Oleh Eko B. Supriyanto, Chairman Infobank Media Group
SESUNGGUHNYA, pertumbuhan ekonomi Indonesia itu KW2. Selama hampir 10 tahun terakhir ini, pertumbuhan ekonomi kita tidak berkualitas. Bahkan, ada yang menyebut, pertumbuhan ekonomi Indonesia ditopang oleh utang. Pemerintahan Prabowo mendatang harus mengoreksi kebijakan ekonomi Jokowi yang tidak pro penyerapan tenaga kerja.
Indonesia disayang Tuhan. Simak saja! Mau ada badai ekonomi di dunia atau tidak, mau ada perang atau tidak. Juga, mau tambah utang atau tidak, berapa kali reshuffle jajaran menteri, berapa pun bansos digulirkan, pertumbuhan ekonomi Indonesia tetap di kisaran 4,9 -5,3 persen.
Istilah penulis, Indonesia bolone Gusti Allah. Temannya Tuhan, dan karena temannya, maka terus disayang Tuhan. Diberi berkah pertumbuhan, meski dengan kualitas rendah, atau KW2, seperti kata seorang kawan. Pertumbuhannya dari sisi konsumsi. Pertumbuhan didorong oleh utang yang terus mendaki menjadi Rp8.338 triliun. Utang terus menggunung dari posisi 2014 yang sebesar Rp2.600 triliun. Lebih dari tiga kalinya.
Pemerintahan Jokowi memasuki babak akhir. Namun, Jokowi masih tampak “cawe-cawe”. Reshuffle kabinet dilakukan, dan membiarkan ekonomi bergerak sendiri. Jika di zaman SBY terkenal dengan istilah auto pilot, sementara di zaman Jokowi istilahnya auto rejected – segala permasalahan selesai dengan sendirinya. Selama sembilan tahun, perekonomian tidak juga tumbuh 7 persen, seperti dijanjikan Jokowi dalam kampanyenya.
Baca juga: Ini Bukti Nyata Pentingnya Peran Kelas Menengah untuk Ekonomi Indonesia
Pertanyaannya, apakah Tuhan masih akan memberi berkah pertumbuhan untuk ekonomi Indonesia? Atau, masih tetap tumbuh, tapi dengan susah payah dan dengan kualitas yang makin rendah, dari KW2 jadi KW3? Inilah momentum bagi pemerintahan Prabowo. Harus bisa mengubah menjadi ekonomi berkualitas yang dapat menyerap tenaga kerja. Anak-anak muda harus bekerja agar tidak masuk dalam jebakan kelas menengah. Agar kelas menengah tidak banyak yang jatuh menjadi miskin.
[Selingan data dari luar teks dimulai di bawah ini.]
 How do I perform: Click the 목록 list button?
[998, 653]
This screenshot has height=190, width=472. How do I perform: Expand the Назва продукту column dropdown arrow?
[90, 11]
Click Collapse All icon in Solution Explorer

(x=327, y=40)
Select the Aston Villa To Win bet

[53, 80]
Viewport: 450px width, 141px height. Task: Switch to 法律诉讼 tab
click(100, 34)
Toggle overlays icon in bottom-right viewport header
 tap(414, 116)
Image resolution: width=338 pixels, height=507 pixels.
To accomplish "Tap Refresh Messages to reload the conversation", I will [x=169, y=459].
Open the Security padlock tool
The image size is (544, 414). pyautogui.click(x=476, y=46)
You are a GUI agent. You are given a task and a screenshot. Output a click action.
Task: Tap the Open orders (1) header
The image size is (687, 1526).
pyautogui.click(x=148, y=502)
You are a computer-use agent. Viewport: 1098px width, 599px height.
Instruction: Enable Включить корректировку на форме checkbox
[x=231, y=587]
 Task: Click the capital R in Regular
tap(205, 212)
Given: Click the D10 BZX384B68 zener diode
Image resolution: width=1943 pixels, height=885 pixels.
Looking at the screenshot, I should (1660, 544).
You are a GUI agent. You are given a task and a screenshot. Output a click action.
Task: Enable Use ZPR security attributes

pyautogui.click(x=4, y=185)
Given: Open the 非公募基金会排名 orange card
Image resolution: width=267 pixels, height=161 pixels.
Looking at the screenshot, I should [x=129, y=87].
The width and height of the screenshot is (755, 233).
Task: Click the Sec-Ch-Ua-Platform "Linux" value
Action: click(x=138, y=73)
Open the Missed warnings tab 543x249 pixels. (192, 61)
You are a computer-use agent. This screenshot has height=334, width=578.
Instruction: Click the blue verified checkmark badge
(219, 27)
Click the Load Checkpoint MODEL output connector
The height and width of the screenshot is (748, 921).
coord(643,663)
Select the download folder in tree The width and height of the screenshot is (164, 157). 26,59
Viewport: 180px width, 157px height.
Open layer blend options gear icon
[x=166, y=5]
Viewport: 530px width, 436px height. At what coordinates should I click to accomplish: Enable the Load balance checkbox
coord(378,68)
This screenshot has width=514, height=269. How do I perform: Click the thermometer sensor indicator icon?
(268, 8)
Laporan Kompas menyebutkan, Gen Z (lahir 1997-2012) makin sulit cari kerja di sektor formal. Selama 15 tahun terakhir, serapan tenaga kerja di sektor formal terus menyusut. Gen Z juga makin sulit mencari kerja di sektor informal dibandingkan dengan generasi sebelumnya. Di periode kedua pemerintahan rezim Jokowi tampak makin sempit lapangan pekerjaan.
Lihat saja data Badan Pusat Statistik (BPS). Selama periode 2009-2014, serapan tenaga kerja di sektor formal sebanyak 15,6 juta orang. Jumlahnya menurun menjadi 8,5 juta orang pada periode 2014-2019, dan merosot tajam pada periode 2019-2024 menjadi 2 juta orang. Tidak hanya itu. Waktu menunggu kerja juga makin lama. Pendek kata, habis lulus sekolah atau kuliah tidak langsung kerja, tapi masih menunggu relatif lama.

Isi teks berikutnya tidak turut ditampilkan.